Short slugs also age better. A short slug stays relevant if the post evolves. A long slug full of specifics (debug-jwt-with-jwt-io-fast-2024) becomes outdated the moment the year changes or the recommended tool moves on.
The pragmatic rule: aim for slugs that fit in 60 characters total, including the leading path. Anything longer reads as spammy and gets truncated by display engines.
Decide your Unicode policy upfront
If you target an English speaking audience, your slugs are pure ASCII (a-z 0-9 -). If you target Japanese, Chinese, Russian or any non Latin script, the choice gets harder.
Modern browsers handle Unicode URLs (called IDN, Internationalised Domain Names, when in the domain part). Search engines index them correctly. The catch is that they get encoded as percent escaped UTF-8 in the address bar, so a Japanese slug becomes a long string of %XX%XX%XX... when copied. Beautiful in the browser, ugly in a chat message.
The two reasonable policies are:
- Romanise everything:
tokio-vs-osakainstead of the Japanese characters. Works for any audience, looks the same in any chat client. - Use the native script: full Unicode slugs. Better for users typing the URL or seeing it in their language, harder to share across platforms.
Pick one and stick to it. Mixing both creates inconsistent URLs across the same site, and search engines treat them as different paths.
Avoid the migrations that bleed link equity
Every time you change a URL, the previous URL becomes a 404 unless you set up a redirect.

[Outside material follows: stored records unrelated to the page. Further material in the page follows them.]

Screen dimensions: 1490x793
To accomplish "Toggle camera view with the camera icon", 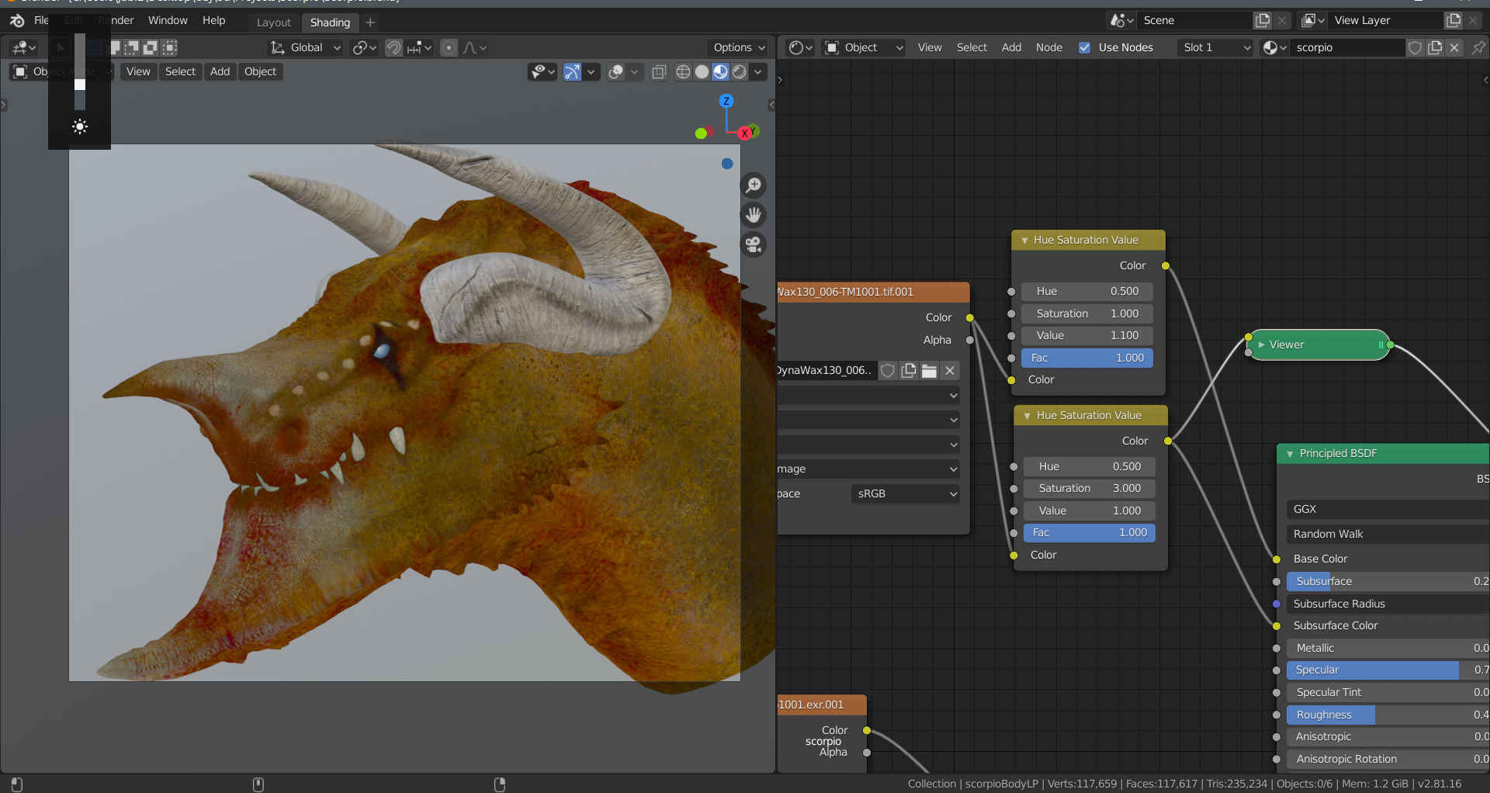I will coord(754,245).
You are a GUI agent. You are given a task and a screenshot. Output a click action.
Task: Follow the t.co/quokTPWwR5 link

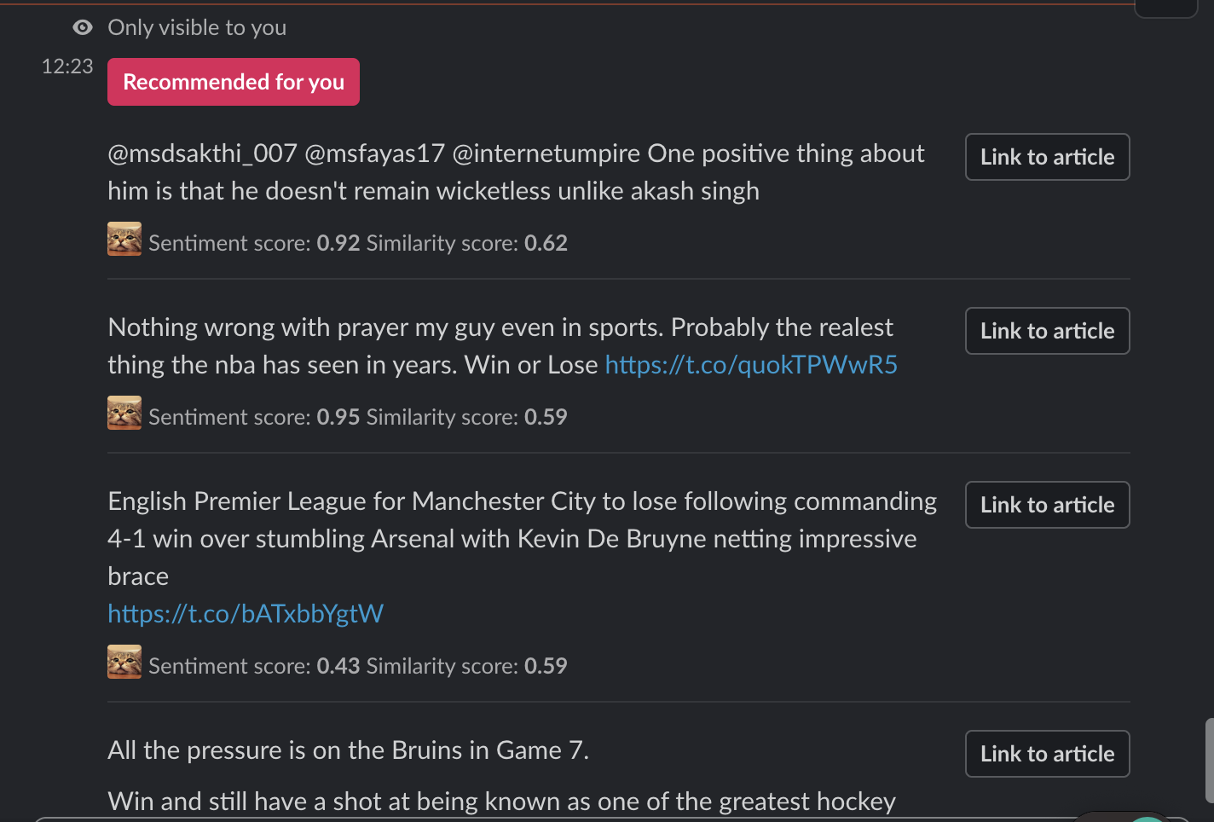(751, 365)
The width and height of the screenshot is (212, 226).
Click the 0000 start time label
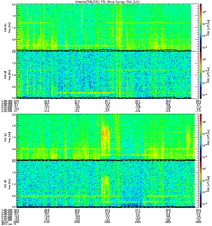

A redirect preserves most of the SEO value but loses about 5 to 10 percent each time. Migrate twice in a year and you have lost a quarter of your link equity for that page.
The fixes are not exotic:
- Decide your slug rules at launch, not after 100 posts.

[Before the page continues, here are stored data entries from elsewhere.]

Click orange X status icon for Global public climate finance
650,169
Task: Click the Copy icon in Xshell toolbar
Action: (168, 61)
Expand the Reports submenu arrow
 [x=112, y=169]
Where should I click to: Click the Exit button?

- Never put the year, the day, or any time-bounded fact in the slug.
- Never put your company name in the slug, the domain already does that.
- Never tie the slug to internal IDs that might change in a CMS migration.
When you do have to migrate, set up a 301 redirect from old to new for every changed URL. The slug generator on AldeaCode is useful when you need to bulk regenerate slugs in a consistent format. The find and replace tool is useful for batch editing the redirect map.
A practical 30 second checklist
Before you publish a post:
- Slug is lowercase, no accents, no special characters.
- Slug uses hyphens, not underscores or spaces.
- Slug is between three and six words.
- Slug describes the page, not the date or the author.
- Slug fits in 60 characters total with the leading path.
The slug generator, the remove accents tool when you have a long block of text to flatten, and the URL cleaner when you want to strip tracking parameters from a final URL all run in your browser. Slugs are one of those tiny details that a good editor sets up once and never has to think about again. Spend 30 seconds, save five years of regret.